# Herbivore Mbuna



## THunter (Jun 30, 2013)

Now that my 75 gallon is up and running. http://www.cichlid-forum.com/phpBB/viewtopic.php?f=4&t=268161&start=15 Id really like to feed them the correct amount and type of food.

I have rusties, acei, yellow labs and Mphangas. All herbivore except for the yellow labs (which i guess are classified as omnivores)

Right now Im feeding the juveniles OSI spirulina flake. The rusties wont touch the spirulina flake unless its a big flake, I have to almost exclusively feed them Hikari Cichlid excel floating mini pellets.

Im pretty much gone all day from 6am-6pm so I really don't have the time to feed them by hand, so I rely on a ehiem automatic fish feeder for feeding.

*** been reading up on nutrition here on the forums and it seems a lot of people like to feed New Life spectrum 1mm sinking cichlid pellets. Id like to see opinions on which people think is better, NLS or Hikari excel?

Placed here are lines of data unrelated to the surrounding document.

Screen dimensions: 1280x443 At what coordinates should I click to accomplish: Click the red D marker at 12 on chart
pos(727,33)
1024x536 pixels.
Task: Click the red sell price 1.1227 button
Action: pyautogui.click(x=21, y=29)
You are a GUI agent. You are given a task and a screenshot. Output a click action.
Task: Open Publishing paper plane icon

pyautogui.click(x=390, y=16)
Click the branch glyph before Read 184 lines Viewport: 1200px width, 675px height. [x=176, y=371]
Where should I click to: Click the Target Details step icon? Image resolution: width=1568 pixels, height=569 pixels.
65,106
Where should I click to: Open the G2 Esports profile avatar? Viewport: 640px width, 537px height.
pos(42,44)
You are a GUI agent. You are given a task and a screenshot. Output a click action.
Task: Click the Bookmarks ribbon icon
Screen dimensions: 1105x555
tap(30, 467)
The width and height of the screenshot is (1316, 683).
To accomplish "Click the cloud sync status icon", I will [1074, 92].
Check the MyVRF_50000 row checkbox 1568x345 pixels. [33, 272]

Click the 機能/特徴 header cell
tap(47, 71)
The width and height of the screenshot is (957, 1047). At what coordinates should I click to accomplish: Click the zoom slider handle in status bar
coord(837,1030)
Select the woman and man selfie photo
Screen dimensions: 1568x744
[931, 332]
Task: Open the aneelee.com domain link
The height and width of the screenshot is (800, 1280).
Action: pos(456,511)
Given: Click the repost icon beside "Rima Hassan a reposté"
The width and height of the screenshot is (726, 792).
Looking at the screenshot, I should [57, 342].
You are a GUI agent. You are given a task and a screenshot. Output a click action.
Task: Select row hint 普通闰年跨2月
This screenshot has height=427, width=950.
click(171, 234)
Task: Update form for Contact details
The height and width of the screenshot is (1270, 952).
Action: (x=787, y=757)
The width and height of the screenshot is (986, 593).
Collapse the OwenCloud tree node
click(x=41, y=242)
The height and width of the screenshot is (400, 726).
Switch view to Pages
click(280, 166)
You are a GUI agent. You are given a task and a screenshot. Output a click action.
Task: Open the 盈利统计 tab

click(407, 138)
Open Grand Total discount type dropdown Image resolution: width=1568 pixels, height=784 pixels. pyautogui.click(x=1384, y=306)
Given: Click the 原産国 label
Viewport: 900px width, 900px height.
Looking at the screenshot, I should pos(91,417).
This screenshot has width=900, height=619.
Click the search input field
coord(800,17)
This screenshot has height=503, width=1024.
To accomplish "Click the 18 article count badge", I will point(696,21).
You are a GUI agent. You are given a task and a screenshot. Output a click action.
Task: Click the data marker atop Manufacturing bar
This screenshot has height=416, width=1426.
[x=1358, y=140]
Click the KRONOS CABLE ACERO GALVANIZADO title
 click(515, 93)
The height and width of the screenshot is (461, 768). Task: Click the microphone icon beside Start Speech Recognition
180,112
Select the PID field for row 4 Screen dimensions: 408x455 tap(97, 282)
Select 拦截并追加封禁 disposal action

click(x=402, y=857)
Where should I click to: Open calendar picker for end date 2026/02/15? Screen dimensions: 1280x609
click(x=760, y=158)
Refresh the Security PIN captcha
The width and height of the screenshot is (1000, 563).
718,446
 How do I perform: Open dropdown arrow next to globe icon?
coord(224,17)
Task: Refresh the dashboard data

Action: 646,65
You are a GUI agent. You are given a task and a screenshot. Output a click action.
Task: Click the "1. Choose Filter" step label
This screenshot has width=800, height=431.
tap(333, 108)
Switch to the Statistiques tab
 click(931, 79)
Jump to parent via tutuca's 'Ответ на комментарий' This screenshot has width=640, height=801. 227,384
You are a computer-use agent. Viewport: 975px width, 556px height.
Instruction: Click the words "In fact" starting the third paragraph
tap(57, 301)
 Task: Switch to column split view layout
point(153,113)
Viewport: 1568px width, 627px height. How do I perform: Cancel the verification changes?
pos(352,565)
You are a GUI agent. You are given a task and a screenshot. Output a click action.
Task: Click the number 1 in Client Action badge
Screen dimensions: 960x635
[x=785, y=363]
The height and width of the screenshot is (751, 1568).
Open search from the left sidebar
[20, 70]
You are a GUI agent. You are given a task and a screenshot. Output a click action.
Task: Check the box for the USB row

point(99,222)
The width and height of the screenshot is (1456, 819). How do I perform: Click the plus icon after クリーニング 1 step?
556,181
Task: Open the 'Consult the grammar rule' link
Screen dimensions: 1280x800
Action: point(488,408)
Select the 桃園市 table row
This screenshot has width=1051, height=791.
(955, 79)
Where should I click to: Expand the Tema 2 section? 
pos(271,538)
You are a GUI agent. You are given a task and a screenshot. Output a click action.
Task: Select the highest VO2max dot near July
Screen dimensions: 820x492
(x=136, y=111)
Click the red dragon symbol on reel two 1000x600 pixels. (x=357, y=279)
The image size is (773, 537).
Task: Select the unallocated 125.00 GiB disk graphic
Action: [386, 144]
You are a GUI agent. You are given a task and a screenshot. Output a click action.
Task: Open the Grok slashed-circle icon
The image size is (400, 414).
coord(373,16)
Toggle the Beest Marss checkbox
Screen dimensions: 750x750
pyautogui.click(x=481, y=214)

From it looks like, NLS has 34% protein over hikaris 37% (bad? or good?) and has less fillers. Hikari looks like it has all sorts of fillers including MSG?! Will that red/orange pigment of NLS help my yellow/blue cichlid's color pop?


----------



## DJRansome (Oct 29, 2005)

Lower protein is a good idea with herbivores. You only have to feed 1X daily and then it takes 30 seconds. It's a good idea to watch the fish eat to determine health each day. Take a look at Reviews to see Member feedback and keep it out of the forums.


----------



## JP_92 (Aug 2, 2013)

My tank is mostly herbivore and omnivore with one carnivore... what would you recommend I feed them? Should I cater to the herbivores? (I plan on only keeping 1 thickskin in the near future)


----------